> **INSTRUCTIONS FOR THE TASK**
Please set down, word for word, each line from the one containing "Blog (156, 2315)" through the final line of the records below, both included, and nothing else.

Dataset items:
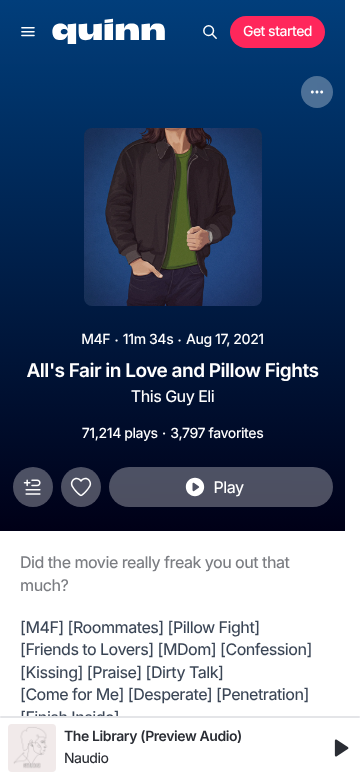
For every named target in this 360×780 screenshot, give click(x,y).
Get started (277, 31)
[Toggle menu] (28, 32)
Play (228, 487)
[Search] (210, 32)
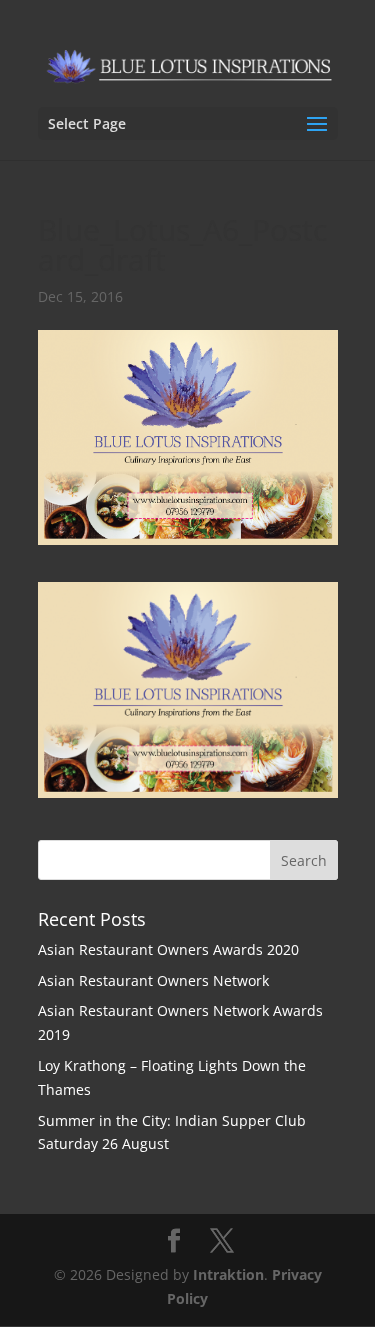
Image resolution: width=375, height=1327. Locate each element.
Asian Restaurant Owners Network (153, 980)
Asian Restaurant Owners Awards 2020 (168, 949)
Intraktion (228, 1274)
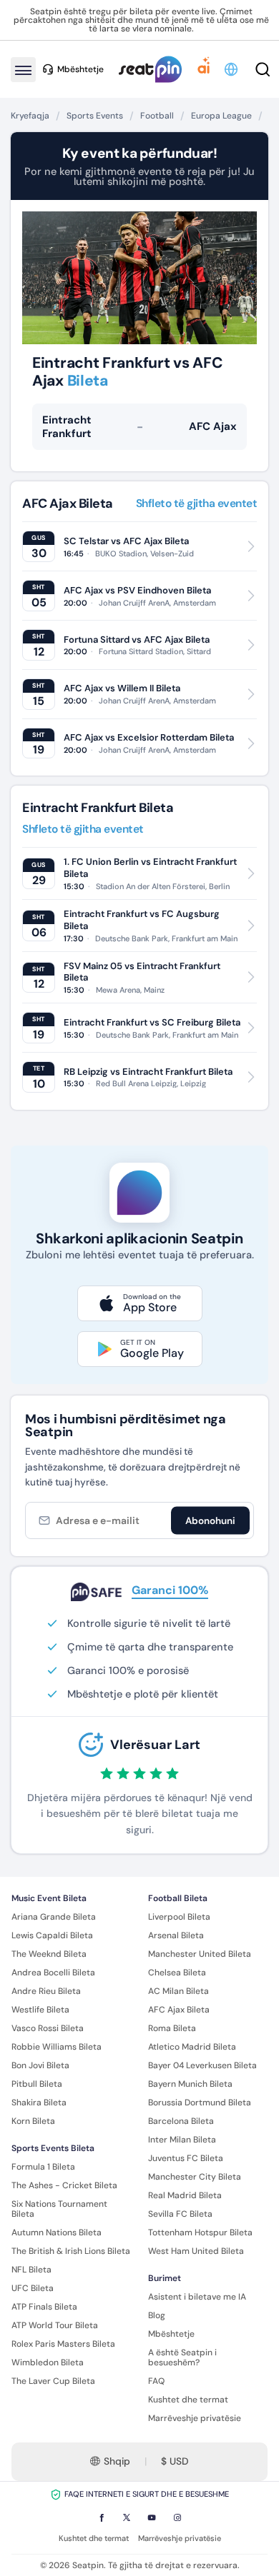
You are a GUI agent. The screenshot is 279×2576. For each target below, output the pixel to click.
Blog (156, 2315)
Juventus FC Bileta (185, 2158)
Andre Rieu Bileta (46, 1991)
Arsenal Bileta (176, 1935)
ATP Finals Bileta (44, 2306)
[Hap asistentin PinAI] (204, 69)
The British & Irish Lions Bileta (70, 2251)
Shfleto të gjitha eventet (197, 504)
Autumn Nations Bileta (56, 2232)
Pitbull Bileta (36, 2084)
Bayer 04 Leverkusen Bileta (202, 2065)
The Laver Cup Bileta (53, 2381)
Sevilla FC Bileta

> **SOLUTION**
Blog (156, 2315)
Juventus FC Bileta (185, 2158)
Andre Rieu Bileta (46, 1991)
Arsenal Bileta (176, 1935)
ATP Finals Bileta (44, 2306)
[Hap asistentin PinAI] (204, 69)
The British & Irish Lions Bileta (70, 2251)
Shfleto të gjitha eventet (197, 504)
Autumn Nations Bileta (56, 2232)
Pitbull Bileta (36, 2084)
Bayer 04 Leverkusen Bileta (202, 2065)
The Laver Cup Bileta (53, 2381)
Sevilla FC Bileta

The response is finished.